◆ **INSTRUCTIONS FOR THE TASK**:
Copy the following records word for word, preserving every line exactly as it appears.

══ RECORDS FOR THIS EXERCISE

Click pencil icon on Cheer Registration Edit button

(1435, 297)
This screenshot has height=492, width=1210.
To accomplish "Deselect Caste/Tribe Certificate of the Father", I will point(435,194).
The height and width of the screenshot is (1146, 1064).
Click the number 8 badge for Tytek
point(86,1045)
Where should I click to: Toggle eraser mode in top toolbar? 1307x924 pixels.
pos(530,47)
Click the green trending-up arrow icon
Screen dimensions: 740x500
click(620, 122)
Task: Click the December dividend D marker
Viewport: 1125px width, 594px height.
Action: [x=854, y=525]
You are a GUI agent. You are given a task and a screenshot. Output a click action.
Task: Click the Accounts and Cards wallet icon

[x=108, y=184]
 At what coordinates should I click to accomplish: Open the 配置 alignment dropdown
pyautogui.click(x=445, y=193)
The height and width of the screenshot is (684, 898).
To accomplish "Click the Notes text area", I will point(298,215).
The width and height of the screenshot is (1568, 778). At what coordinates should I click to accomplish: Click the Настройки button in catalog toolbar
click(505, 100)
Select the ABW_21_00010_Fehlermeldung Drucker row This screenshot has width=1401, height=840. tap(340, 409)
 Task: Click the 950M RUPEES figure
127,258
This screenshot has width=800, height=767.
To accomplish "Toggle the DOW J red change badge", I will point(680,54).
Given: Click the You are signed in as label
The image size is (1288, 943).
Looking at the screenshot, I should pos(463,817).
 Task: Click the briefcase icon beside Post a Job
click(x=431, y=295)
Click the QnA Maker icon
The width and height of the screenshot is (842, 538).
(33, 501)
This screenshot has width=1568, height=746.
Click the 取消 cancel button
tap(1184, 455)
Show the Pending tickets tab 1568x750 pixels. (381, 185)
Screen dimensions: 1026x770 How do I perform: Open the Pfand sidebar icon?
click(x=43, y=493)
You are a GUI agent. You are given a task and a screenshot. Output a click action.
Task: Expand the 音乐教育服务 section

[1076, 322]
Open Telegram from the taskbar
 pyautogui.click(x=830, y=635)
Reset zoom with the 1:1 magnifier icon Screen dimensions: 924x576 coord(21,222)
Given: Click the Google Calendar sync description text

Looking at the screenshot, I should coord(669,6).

════

◆ **ANSWER BELOW**:
Click pencil icon on Cheer Registration Edit button

(1435, 297)
This screenshot has height=492, width=1210.
To accomplish "Deselect Caste/Tribe Certificate of the Father", I will point(435,194).
The height and width of the screenshot is (1146, 1064).
Click the number 8 badge for Tytek
point(86,1045)
Where should I click to: Toggle eraser mode in top toolbar? 1307x924 pixels.
pos(530,47)
Click the green trending-up arrow icon
Screen dimensions: 740x500
click(620, 122)
Task: Click the December dividend D marker
Viewport: 1125px width, 594px height.
Action: [x=854, y=525]
You are a GUI agent. You are given a task and a screenshot. Output a click action.
Task: Click the Accounts and Cards wallet icon

[x=108, y=184]
 At what coordinates should I click to accomplish: Open the 配置 alignment dropdown
pyautogui.click(x=445, y=193)
The height and width of the screenshot is (684, 898).
To accomplish "Click the Notes text area", I will point(298,215).
The width and height of the screenshot is (1568, 778). At what coordinates should I click to accomplish: Click the Настройки button in catalog toolbar
click(505, 100)
Select the ABW_21_00010_Fehlermeldung Drucker row This screenshot has width=1401, height=840. tap(340, 409)
 Task: Click the 950M RUPEES figure
127,258
This screenshot has width=800, height=767.
To accomplish "Toggle the DOW J red change badge", I will point(680,54).
Given: Click the You are signed in as label
The image size is (1288, 943).
Looking at the screenshot, I should pos(463,817).
 Task: Click the briefcase icon beside Post a Job
click(x=431, y=295)
Click the QnA Maker icon
The width and height of the screenshot is (842, 538).
(33, 501)
This screenshot has width=1568, height=746.
Click the 取消 cancel button
tap(1184, 455)
Show the Pending tickets tab 1568x750 pixels. (381, 185)
Screen dimensions: 1026x770 How do I perform: Open the Pfand sidebar icon?
click(x=43, y=493)
You are a GUI agent. You are given a task and a screenshot. Output a click action.
Task: Expand the 音乐教育服务 section

[1076, 322]
Open Telegram from the taskbar
 pyautogui.click(x=830, y=635)
Reset zoom with the 1:1 magnifier icon Screen dimensions: 924x576 coord(21,222)
Given: Click the Google Calendar sync description text

Looking at the screenshot, I should coord(669,6).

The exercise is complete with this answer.